I won’t go into the unbelievably necessary detail of what I’ve seen here, or maybe I will, we will see how quickly my fingers can move across the keyboard before the night comes and I re-enter my captivity. I am triggered every moment I am here. I am strong, but no one, no one with a heart and a story like mine, should ever ever have to withstand this pressure. I felt I was ready and now I am confident that I am ready, ready to finally make a decision for myself, to see that some things that make me sick are indeed unhealthy. Yes! That is the truth, the one truth that is here is that for me, my strength would be in leaving, and letting this town be this town and understanding that my biggest priority is to save myself.
Dirt, dust, noise…there is no beauty here in a time when I need mostly beauty in my life so that I recognize it’s similarities inside of my soul. Hmmm, I have found the ugliest place. Self-proclaimed Sex Capital of the World, I have no idea why I even set foot here. I will figure that out later. I must have not known myself then, two months ago, like I know myself now. Pattaya is populated with elderly white men, mostly overweight and of Eastern European descent, who have come here to have sex with Thai women. This can vary from the men who come for a few weeks to the men who come here to live, find a wife or a girlfriend and a job, and settle down. The town itself is ugly, and now, after mass expatriation, it’s occupants are too.
I live a little bit removed from the crazy sex-tourism scene, in a neighborhood where the men who live here with their Thai wives have relocated, or at least it looks a bit more permanent. Still though, a ten minute drive to town and I’m right in the middle of Sin City. Literally. Las Vegas doesn’t compare. Women linger outside of every bar, waiting. Men roam the streets with or without t-shirts on, looking. Women dance in plastic boxes, waiting. Women of all colors, Thai women, African women, European women. This terrifies me….the process that the sex-workers endured to be in a small plastic box dancing for fat Russians in this dark corner of the world. A subtle rage has been brewing inside of me. I’ve only gone out two nights in the month that I’ve been here and for the next day after each of them I lay in bed all day, recovering from what I’ve seen. It makes me physically ill and depressed…in bathrooms of bars I have vomited from the sights and also cried. This from just two nights out. Jenna and I receive little to no attention here and have made no friends. To put it bluntly, we are not what the clientele want.

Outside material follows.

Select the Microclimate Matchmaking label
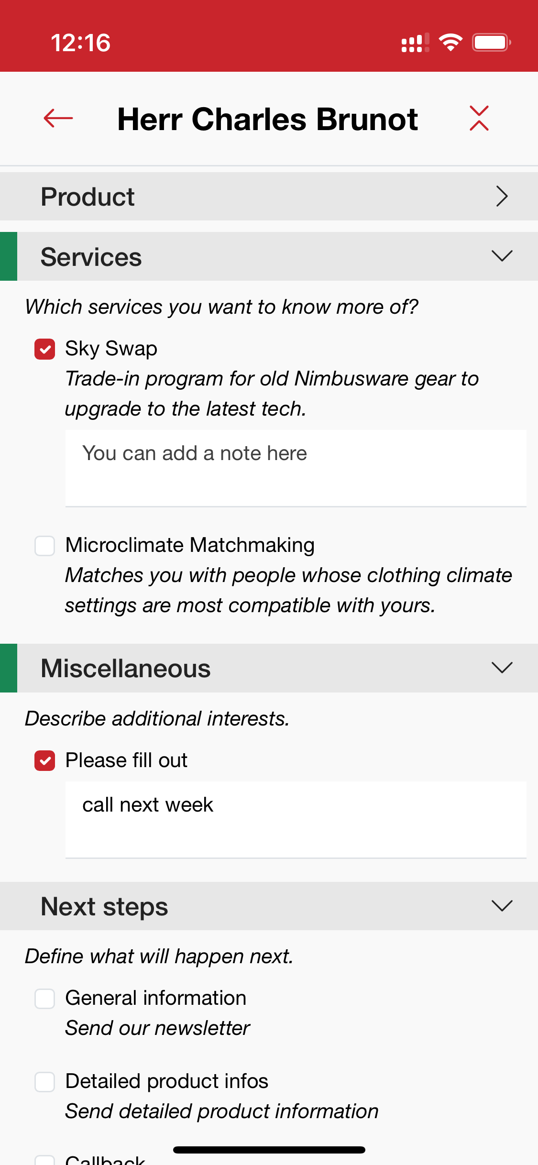The width and height of the screenshot is (538, 1165). pos(190,545)
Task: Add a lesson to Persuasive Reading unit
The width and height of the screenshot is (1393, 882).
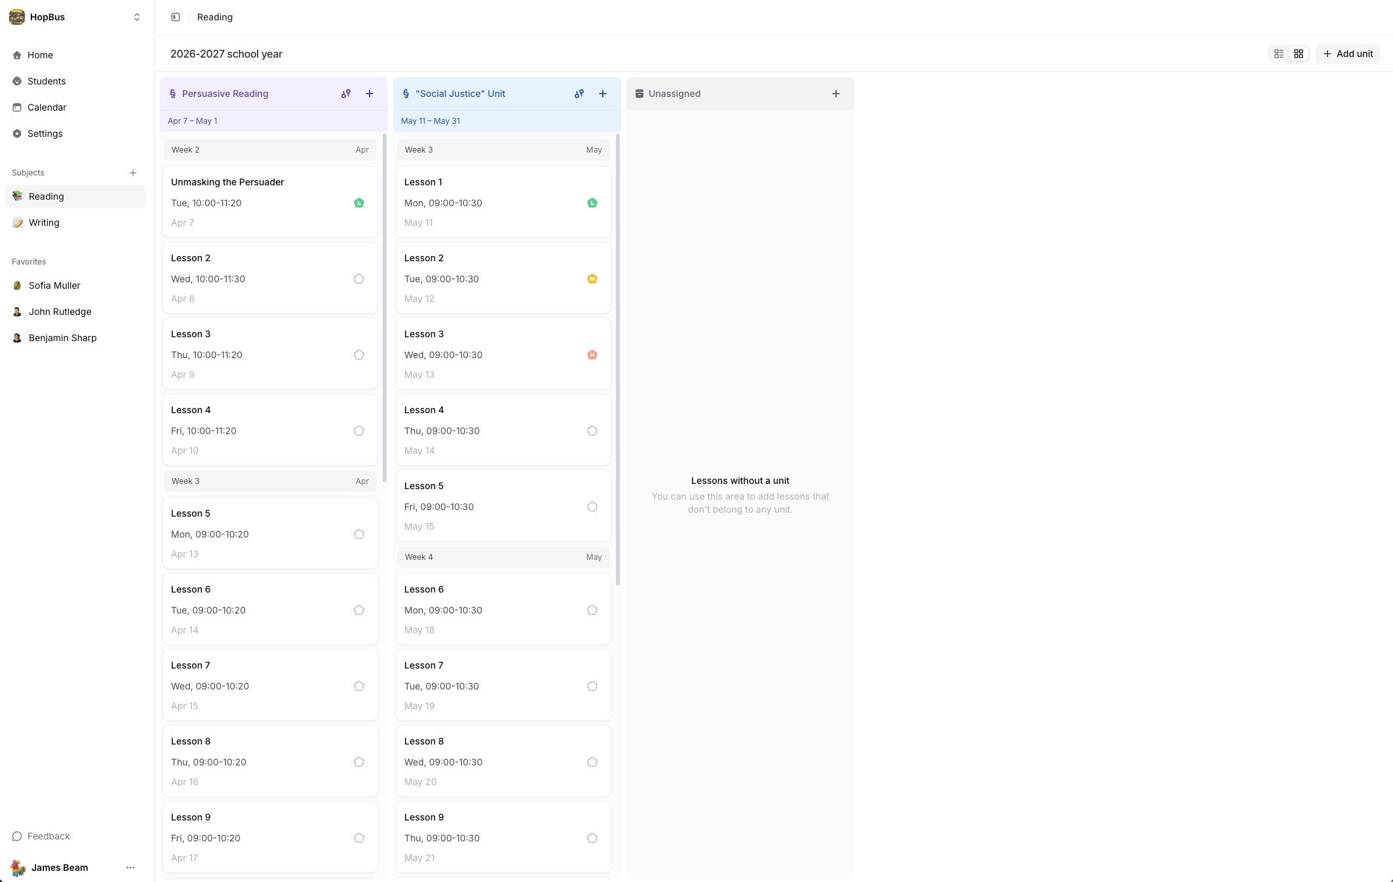Action: coord(370,94)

The second night we went out, our co-worker Lokki (the youngest teacher at the school besides me and Jenna) took us to a go-go bar. Lokki informed us that the women would have their clothes so, nervously, we went in. I won’t divulge exactly everything what I saw in there but it was not, by any standards, what would normally be seen in a bar like this. The dancer’s eyes were silent, their heads detached from their bodies, and I could only hope that they had developed the intricate ability to black out the present and shove their minds into a blissful and imaginative future.
As for me, I went blank. I couldn’t move, except to go into the bathroom to cry. I couldn’t communicate anything to my mind about my desire to leave. My mind was lacking the ability to create memories and I became suddenly exhausted. The synapses in my brain had stopped firing and sat quietly with me, trying to slow my heart rate to normal. I remember feeling hot and dark and wishing I could burn the building down. I remember wishing I had a lighter with me and planning where the fire would go, grateful that my mind had found some sort of visual escape from what was in front of me. Knowing I was free to leave at any moment was too much of a burden for me; in that situation years ago, in that voyeuristic and assaultive phase of mine, I was not allowed to leave.
Looking back on that night, two nights ago, I remember flashes of heat and cold and of faces. I remember feeling like I was drowning in a Jacuzzi, and I remember, unfortunately, some of the things that I witnessed. Later, I will analyze reaction, later.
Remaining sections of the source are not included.